I had surgery on the 17th on my right hand to correct a fracture that never healed correctly during my deployment last year. It has been painful, but at least I am going through it here in San Antonio with family and friends, and not in a combat zone, so I am thankful for that.
This has been a year of transition both as a warfighter and as mason. My seemingly marathon of deployments has finally ended and I have started living a normal life again. I came back in June to my motherlodge that told me that my services as a Mason were not needed, that my profession and status as a reservist was too volatile. Ironically at the same time I was contacted by my other lodge that I have plural membership with and was asked to be a member of the lineup, to which I said yes, and everything started again.

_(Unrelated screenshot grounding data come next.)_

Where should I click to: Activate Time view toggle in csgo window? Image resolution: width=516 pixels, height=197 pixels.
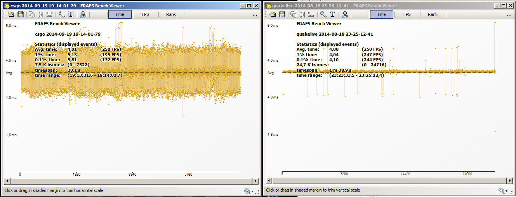click(120, 14)
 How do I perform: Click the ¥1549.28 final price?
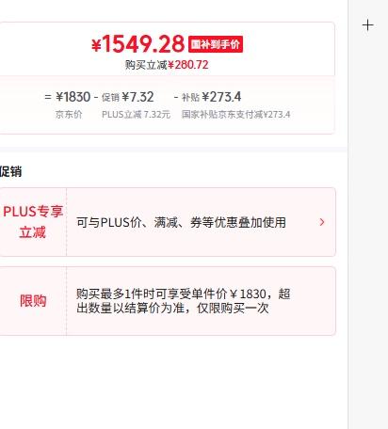click(x=137, y=44)
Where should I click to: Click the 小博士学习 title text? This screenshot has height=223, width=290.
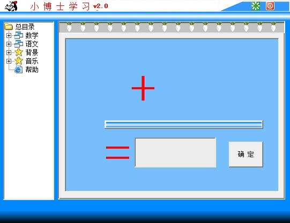[x=60, y=6]
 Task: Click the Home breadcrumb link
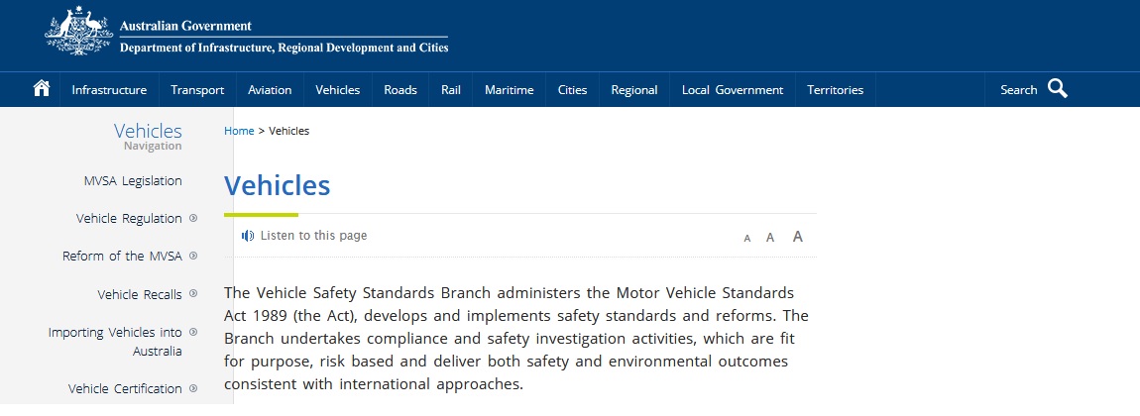pyautogui.click(x=239, y=131)
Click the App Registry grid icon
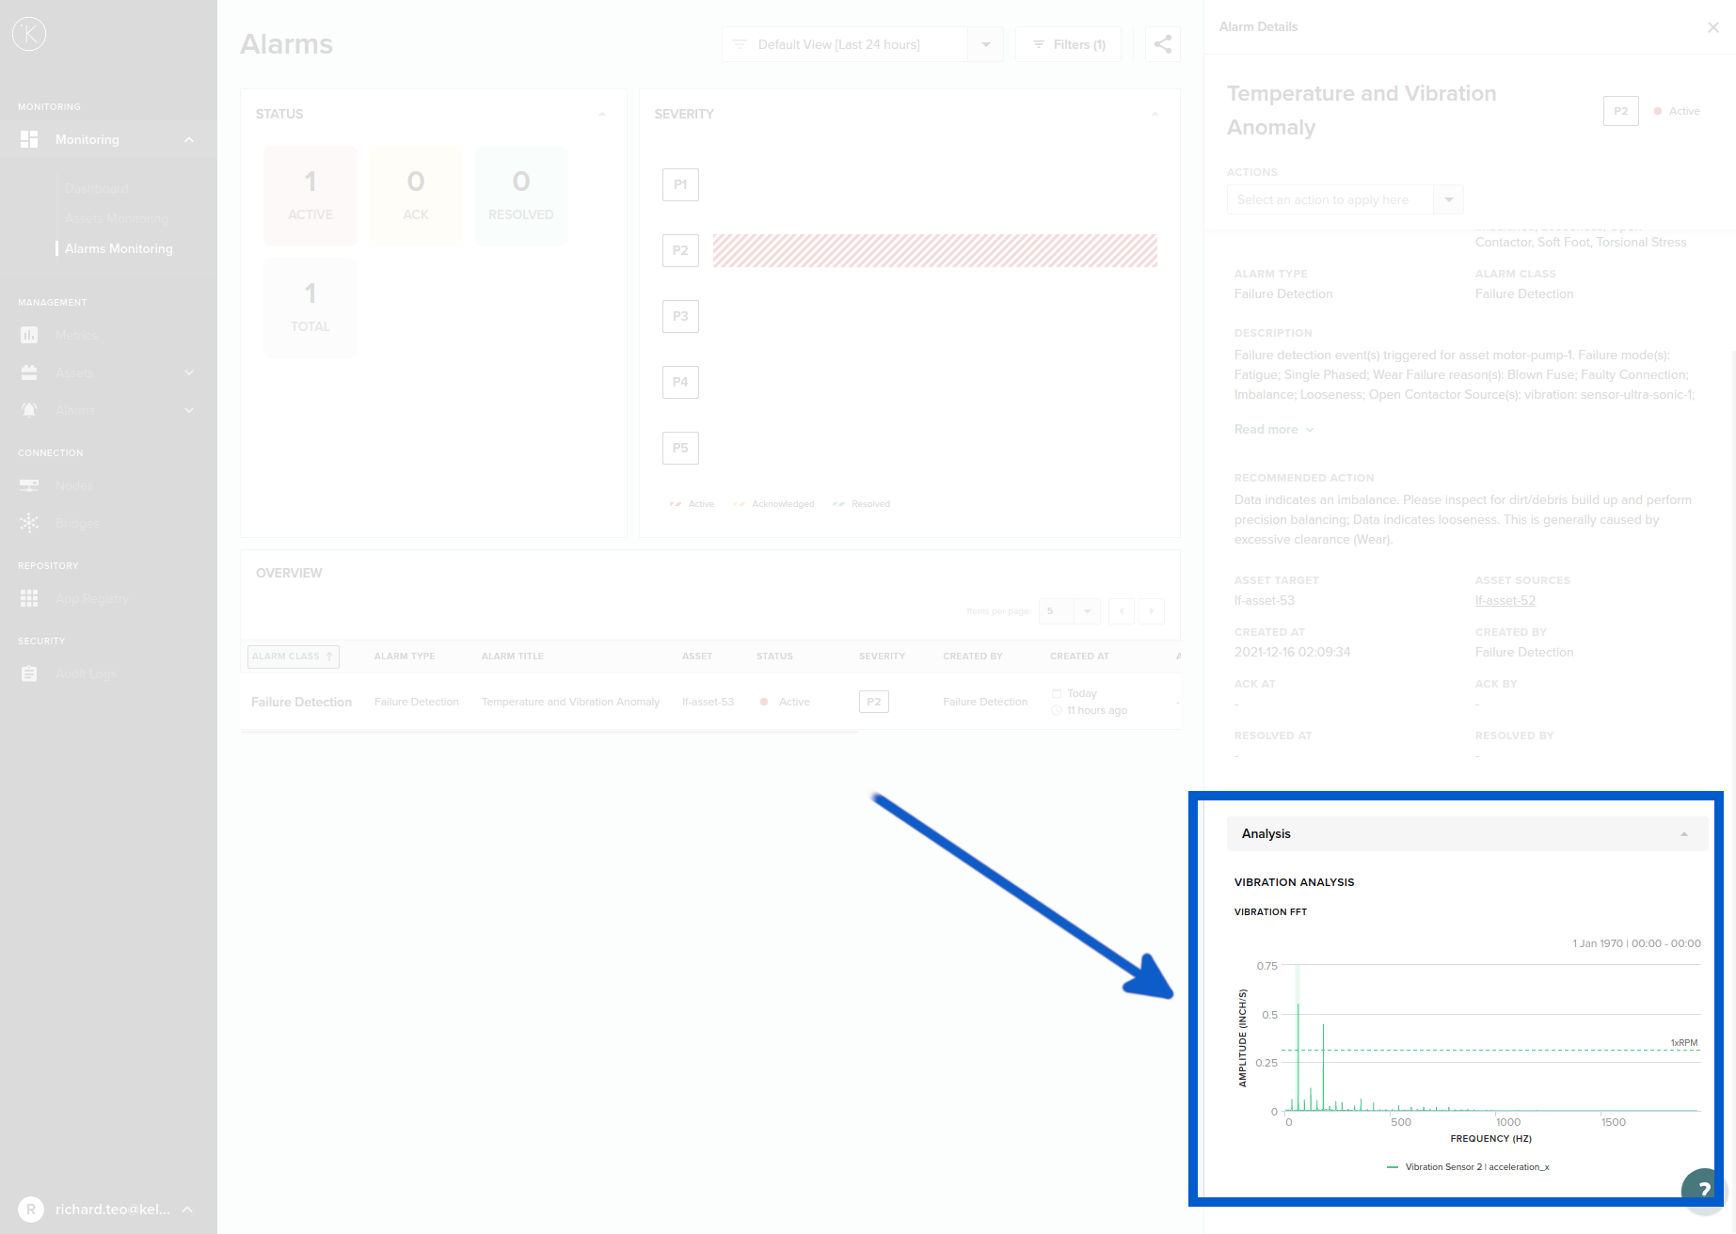The image size is (1736, 1234). pyautogui.click(x=29, y=598)
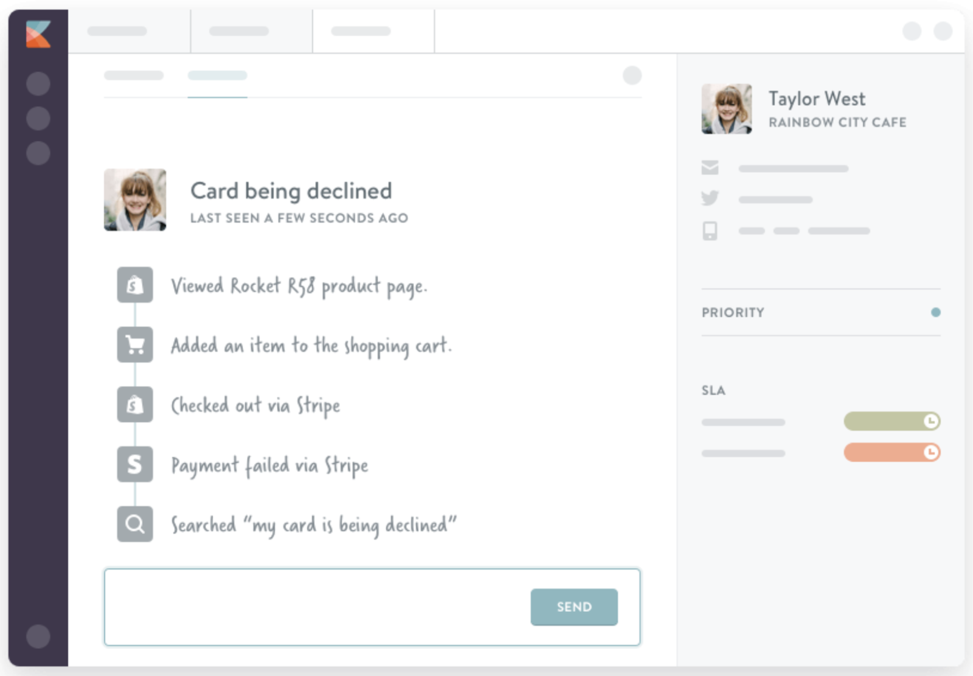Click the Shopify icon beside Viewed Rocket R58
This screenshot has height=676, width=973.
[135, 285]
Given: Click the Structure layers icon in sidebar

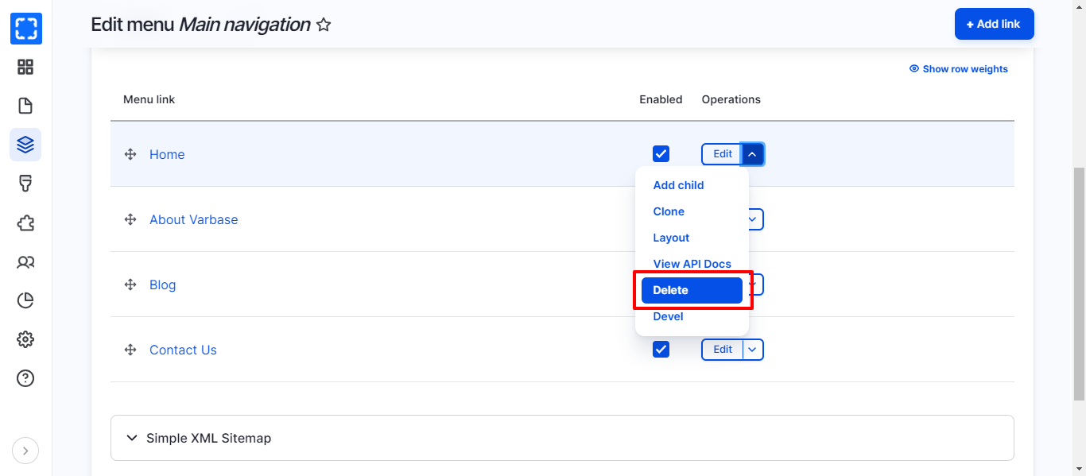Looking at the screenshot, I should click(x=25, y=145).
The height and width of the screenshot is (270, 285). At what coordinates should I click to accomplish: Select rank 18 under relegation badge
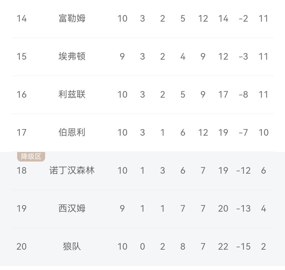(22, 170)
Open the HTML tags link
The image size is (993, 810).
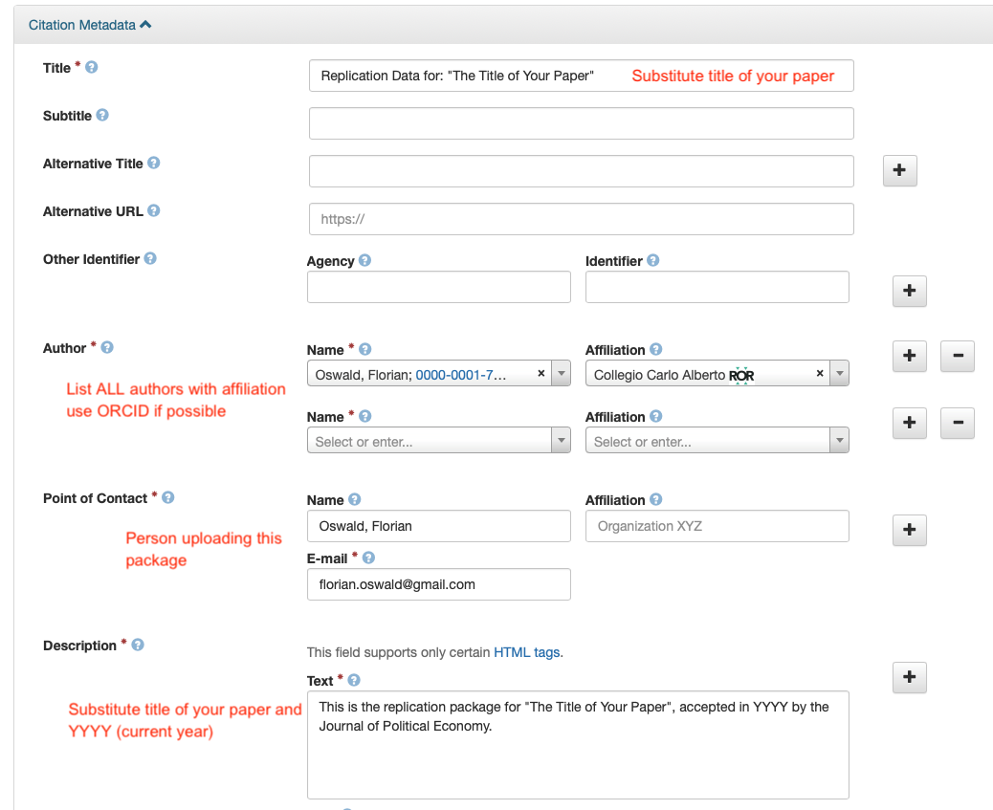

I was installed on the 24th of July as Senior Steward three weeks later I was awarded the Bronze Star for my service in Afghanistan and I had started my civilian job again, life was telling me to move on, and I have. For all of the Past Masters that were thrown into the Senior Warden’s chair and then sitting in the east I am thankful to go through the chairs in a natural progression and not accelerate to the east in an unnatural manner. There is comfort that a man can take away from preparing and feeding his brother Mason. It’s far more work than one thinks, until they have served in that slot, but it has its rewards and brings me a sense of accomplishment Masionically that I haven’t had in a long time.
I am thankful in 2011 for the following:
I am thankful for my family and friends
I am thankful for my second chance in Freemasonry, and the comfort it has brought me
I am thankful for my civilian job and being employed
I am thankful to be alive and to be able to continue my journey here on earth
When I returned in June I had a lot of guilt coming home alive, like I didn’t do enough. I survived 70+ combat missions and have seen my share of lost soldiers. I think of them on any four day weekend, or holiday. But we all must keep on living, sorrow is no way to live life.
Happy Thanksgiving my brothers, Happy Thannksgiving.